The Intent-PC Method slightly underestimated actual primary care output. This underestimate is the net result of missing some categorical internal medicine and pediatrics residents who actually practice primary care, and counting some family medicine, medicine-pediatrics, primary internal medicine and primary pediatrics residents who do not. The exact proportion of graduates in these residencies that eventually practiced primary care varied widely by institution, but the missed resident numbers from these two residencies have the largest effect on the Intent-PC estimate. For future use, each school could adjust their Intent-PC formula based on evidence about their own graduates to produce a revised local estimate. In the case of the University of Colorado, 19% of categorical internal medicine and 47% of categorical pediatrics residents entered primary care (72 and 68 individuals, respectively). Adding these percentages of categorical internal medicine and pediatrics residences increases the percentage of graduates meeting the Intent-PC definition from 11.4% to 20%, which is closer to the actual rate of 18.6%. Regardless of these adjustments, the Intent-PC method is still considerably closer to the actual primary care rate than the Match-PC method.
Our findings confirm that the current metrics reported by medical schools in the United States significantly overestimate the number of primary care physicians expected to enter the workforce. The Intent to Practice Primary Care Method documented in this study more accurately predicts how medical schools are, or are not, addressing the shortage of primary care physicians in the United States. Medical schools, administrators, policy makers, and the popular press should change their primary care reporting to this new, more predictive method.
The authors thank all of the medical schools that participated and the medical students and research assistants who worked on the project.

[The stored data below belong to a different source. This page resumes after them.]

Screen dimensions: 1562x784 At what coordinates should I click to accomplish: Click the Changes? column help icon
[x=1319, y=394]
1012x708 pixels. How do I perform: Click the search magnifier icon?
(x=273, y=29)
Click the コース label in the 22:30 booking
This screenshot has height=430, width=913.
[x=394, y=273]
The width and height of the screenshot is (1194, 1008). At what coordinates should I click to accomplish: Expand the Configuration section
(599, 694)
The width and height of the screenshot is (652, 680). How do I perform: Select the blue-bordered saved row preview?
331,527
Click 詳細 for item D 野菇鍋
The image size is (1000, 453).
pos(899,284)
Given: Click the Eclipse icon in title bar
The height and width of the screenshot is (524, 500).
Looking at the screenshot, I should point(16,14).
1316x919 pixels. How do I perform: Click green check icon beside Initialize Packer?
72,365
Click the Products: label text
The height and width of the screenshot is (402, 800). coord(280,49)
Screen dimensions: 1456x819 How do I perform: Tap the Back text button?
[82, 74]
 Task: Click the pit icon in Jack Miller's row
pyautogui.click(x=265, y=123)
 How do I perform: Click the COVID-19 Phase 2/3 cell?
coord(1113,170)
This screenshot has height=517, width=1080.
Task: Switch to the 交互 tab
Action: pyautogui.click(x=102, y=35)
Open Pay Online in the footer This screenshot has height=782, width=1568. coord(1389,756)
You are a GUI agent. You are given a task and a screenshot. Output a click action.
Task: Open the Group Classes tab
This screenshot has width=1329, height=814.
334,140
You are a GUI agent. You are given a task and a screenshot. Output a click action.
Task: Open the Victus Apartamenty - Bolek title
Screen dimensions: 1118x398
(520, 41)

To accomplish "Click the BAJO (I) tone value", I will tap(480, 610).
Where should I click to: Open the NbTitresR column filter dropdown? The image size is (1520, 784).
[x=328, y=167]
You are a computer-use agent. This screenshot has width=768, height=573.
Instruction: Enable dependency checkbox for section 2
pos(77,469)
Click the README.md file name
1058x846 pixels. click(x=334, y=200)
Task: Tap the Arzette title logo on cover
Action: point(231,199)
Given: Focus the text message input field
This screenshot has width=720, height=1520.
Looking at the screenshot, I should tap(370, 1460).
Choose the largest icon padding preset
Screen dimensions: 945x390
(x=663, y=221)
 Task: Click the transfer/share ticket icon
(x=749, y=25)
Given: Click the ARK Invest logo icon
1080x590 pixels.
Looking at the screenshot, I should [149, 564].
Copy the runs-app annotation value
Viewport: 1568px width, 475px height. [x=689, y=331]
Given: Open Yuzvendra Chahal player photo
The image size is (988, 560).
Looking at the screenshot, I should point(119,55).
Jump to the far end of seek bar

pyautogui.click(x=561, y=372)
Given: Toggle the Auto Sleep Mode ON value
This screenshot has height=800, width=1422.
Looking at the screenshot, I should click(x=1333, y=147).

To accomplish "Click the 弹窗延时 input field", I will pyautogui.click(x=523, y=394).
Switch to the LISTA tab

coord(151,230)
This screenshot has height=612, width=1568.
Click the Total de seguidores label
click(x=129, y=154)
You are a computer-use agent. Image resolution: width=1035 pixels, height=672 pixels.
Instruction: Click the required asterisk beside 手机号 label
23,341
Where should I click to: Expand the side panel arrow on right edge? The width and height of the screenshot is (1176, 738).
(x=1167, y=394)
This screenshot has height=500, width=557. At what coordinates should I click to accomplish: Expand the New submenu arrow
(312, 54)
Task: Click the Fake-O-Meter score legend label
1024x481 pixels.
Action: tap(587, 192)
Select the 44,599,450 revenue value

The authors particularly acknowledge James Leeper, PhD, University of Alabama; Susan Schmidt, MD, East Carolina University; and Randall Longnecker, MD; Ohio University, for their support, participation in the study, and data collection efforts; and Larry Green, MD, University of Colorado for his careful review of the manuscript.
Financial Support: This research was predominantly unfunded work. Authors Mark Deutchman, MD, Katherine A. James, PhD, MS, MSPH, and Francesca Macaluso, MPH, were supported in part by a Colorado Health Foundation grant (ID #4526).